◆ **Data excerpts**
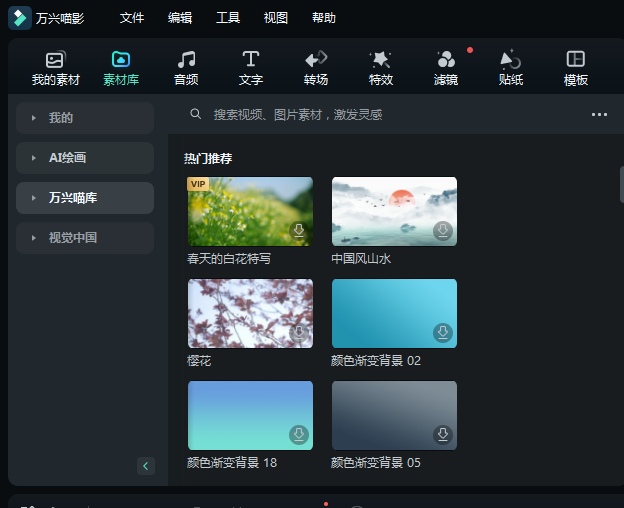Open the 我的素材 media panel
This screenshot has width=624, height=508.
pos(55,68)
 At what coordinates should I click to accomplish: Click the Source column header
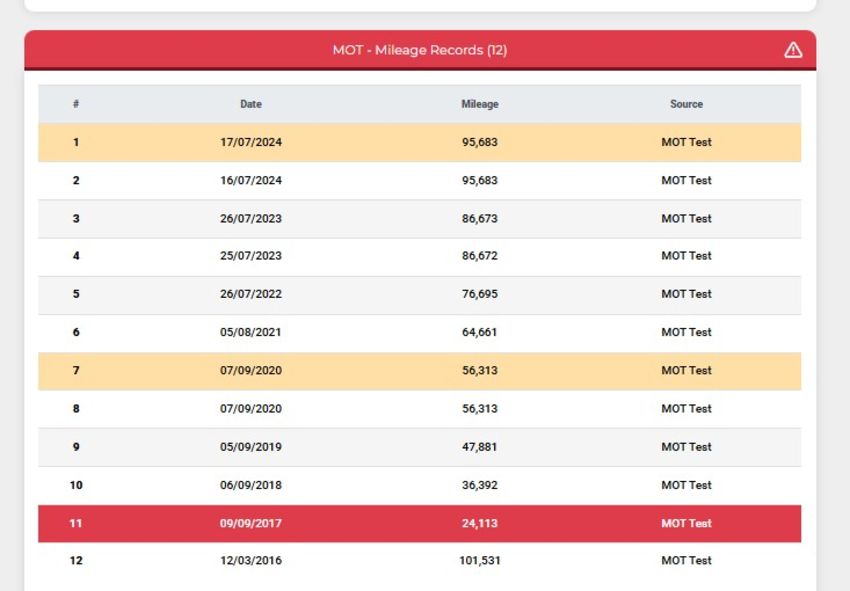(686, 104)
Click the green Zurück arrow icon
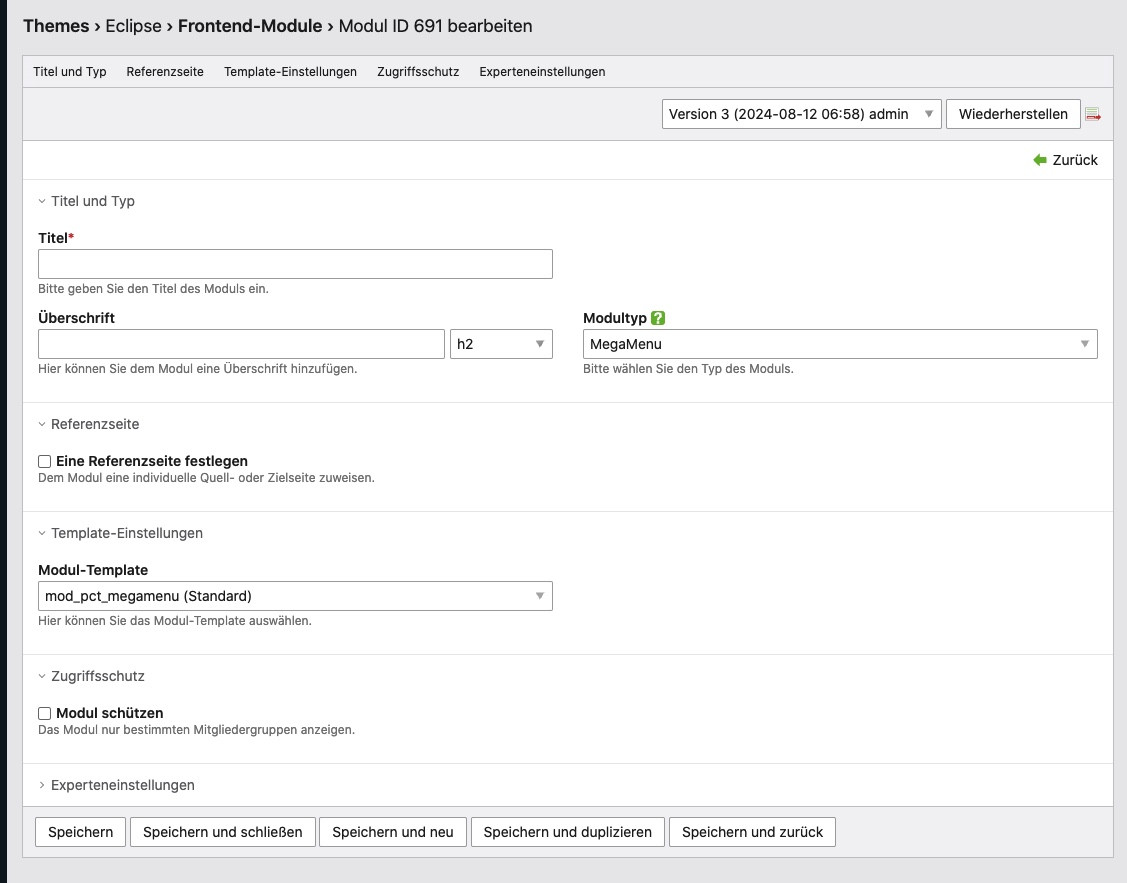Image resolution: width=1127 pixels, height=883 pixels. pos(1040,160)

◆ **Assignment**
Please output exactly the lines from the line containing "At what coordinates" through the last line of the records above, both included, and leave out any pictures.

◆ **Answer space**
 At what coordinates should I click to accomplish: Click the Source column header
(686, 104)
Click the green Zurück arrow icon
Image resolution: width=1127 pixels, height=883 pixels. pos(1040,160)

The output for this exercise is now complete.